So fast fashion becomes a part of the issue that, you know, is it possible to pass on some of the costs?

Is it really necessary for things to be as cheap as they are these are moral questions?

You can legislate it and you can see that a T-shirt has to cost ten dollars or ten pounds or something like that.

But that is the kind of question that needs to be looked at.

And the other thing that needs to be looked at is some kind of a rating mechanism, which is where the industry and the unions in Bangladesh are able to evaluate the brand by their performance.

And I think one of the interesting things that come out is that there's a lot more understanding of collective action, that sometimes it's possible that the union in Bangladesh and an international brand has a common goal, sometimes with the union in Bangladesh and an international advocacy group, which is a common goal in the union in Bangladesh, which is a common goal with the Bangladeshi manufacturers.

And I think this is not an issue as of now.

It has been.

It's pretty much run by businesses as a negotiation, but I think there is a role for the international community to set some rules and norms and for the Bangladesh government to enforce its laws better.

I think I'll stop there.

Fantastic Salil really interesting, is also food for thought, and I'm going to give the floor to Sebi because, of course is the specialist on how collective action, really.

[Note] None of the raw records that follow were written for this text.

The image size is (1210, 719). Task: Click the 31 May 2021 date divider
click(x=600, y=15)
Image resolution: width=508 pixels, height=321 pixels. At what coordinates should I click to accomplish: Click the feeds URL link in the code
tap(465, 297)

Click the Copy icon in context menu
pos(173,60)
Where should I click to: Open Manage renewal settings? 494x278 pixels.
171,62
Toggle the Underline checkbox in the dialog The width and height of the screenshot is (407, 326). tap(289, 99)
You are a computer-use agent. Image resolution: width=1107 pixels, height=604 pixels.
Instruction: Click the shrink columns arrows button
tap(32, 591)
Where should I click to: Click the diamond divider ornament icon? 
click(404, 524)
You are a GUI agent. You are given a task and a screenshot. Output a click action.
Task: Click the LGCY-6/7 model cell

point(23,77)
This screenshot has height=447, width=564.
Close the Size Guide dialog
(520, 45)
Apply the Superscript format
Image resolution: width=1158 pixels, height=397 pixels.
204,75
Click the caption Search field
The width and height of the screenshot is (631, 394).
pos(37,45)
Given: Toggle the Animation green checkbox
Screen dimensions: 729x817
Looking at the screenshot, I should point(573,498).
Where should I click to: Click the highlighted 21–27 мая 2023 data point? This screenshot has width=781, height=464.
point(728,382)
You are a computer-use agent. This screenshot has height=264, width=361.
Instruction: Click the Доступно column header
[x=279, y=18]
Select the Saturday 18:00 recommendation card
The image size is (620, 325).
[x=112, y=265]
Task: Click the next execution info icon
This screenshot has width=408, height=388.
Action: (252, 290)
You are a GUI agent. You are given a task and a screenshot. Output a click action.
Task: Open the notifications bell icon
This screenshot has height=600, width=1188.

Sebi, what do you think about what Salil was saying about this decided collective action and that there is a margin for error is there is room for us to act better?

Yeah, I agree with Salil.

We need to work together.

But yeah, I'm from, as a unionist, I feel we need to really spend a lot of energy building work leaders who are able to speak understand the global supply chain.

Currently there is so much of a ignorance, so much fear and so much of understanding that, you know, the high insecurity have absolutely no rule.

The set arbitrary, kind of the same for their employment and unable to even participate in an intelligent manner.

And so what we feel is that it is an absolute importance of building intelligent leadership amongst the women workers who are deeply disturbed by all this insecurity.

So one of the things we are trying to do is see if we could hold the brands accountable for the impact of pandemic prices in a more transparent manner, because we don't know who's who's taken what position, because we give the manufacturers saying that its brands are back out.

We don't have information on that.

So there is some way if we could come together across India, across Asia, which is the biggest manufacturer for the fashion industry to get more information and feed it to the workers so that they can be really.

We've lost you Sebi, but I'm sure you're going to come back, certainly a mini Internet connection problem.

Salil, what do you think about what Sebastian just said?

I think it's terrific.

Absolutely.

And, you know, the voice of the union and the tragedy is in most of the most of the countries in which these industries tend to go is precisely, precisely the weaker regulation mechanisms.

And they tend to go there because wages are low and it is possible to act in a in a very liberated or liberalised manner.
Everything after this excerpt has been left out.